[Data items]
......

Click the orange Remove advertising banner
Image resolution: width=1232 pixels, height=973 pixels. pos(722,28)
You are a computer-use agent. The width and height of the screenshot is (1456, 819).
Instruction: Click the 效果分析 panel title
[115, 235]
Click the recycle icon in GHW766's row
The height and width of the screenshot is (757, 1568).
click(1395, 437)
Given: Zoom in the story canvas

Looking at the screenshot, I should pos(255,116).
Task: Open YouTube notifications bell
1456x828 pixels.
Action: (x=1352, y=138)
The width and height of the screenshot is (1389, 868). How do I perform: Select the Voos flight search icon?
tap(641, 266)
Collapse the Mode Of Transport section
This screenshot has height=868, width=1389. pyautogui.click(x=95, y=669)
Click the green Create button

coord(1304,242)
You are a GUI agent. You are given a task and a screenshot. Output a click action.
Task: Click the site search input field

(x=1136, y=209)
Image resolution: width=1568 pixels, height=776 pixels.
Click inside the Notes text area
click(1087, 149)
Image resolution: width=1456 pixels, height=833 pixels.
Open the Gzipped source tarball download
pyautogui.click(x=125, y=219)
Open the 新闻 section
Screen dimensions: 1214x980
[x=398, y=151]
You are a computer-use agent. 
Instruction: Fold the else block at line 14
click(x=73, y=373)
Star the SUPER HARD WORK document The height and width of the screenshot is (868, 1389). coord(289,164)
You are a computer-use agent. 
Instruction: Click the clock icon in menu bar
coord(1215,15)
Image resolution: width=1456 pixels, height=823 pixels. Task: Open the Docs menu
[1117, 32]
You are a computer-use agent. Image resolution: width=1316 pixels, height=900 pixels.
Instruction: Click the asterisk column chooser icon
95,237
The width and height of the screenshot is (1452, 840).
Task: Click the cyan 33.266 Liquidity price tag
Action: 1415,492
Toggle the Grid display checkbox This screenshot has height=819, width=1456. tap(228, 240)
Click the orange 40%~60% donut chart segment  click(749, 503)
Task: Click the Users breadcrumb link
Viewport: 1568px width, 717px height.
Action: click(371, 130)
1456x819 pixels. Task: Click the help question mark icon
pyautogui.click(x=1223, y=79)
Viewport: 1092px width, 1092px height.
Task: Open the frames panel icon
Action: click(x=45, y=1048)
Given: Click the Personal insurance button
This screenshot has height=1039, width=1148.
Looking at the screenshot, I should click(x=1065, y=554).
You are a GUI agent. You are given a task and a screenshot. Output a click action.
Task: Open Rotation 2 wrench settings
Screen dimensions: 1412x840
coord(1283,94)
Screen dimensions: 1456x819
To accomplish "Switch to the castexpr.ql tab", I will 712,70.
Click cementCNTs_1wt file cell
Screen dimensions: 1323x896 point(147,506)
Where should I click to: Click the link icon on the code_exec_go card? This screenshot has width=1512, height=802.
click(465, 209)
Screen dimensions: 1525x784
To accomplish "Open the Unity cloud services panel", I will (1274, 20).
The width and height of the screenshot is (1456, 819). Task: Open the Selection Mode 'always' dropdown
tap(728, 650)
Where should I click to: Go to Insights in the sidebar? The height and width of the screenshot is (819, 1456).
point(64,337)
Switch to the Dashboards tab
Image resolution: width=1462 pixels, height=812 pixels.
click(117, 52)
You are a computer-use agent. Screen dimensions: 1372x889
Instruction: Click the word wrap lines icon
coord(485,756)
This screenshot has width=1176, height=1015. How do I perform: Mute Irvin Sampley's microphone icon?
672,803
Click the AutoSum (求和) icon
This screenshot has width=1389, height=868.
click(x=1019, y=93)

......

- Exercise description:
Copy out every line of the data in which the word "Switch" is found.

- Answer space:
To accomplish "Switch to the castexpr.ql tab", I will 712,70.
Switch to the Dashboards tab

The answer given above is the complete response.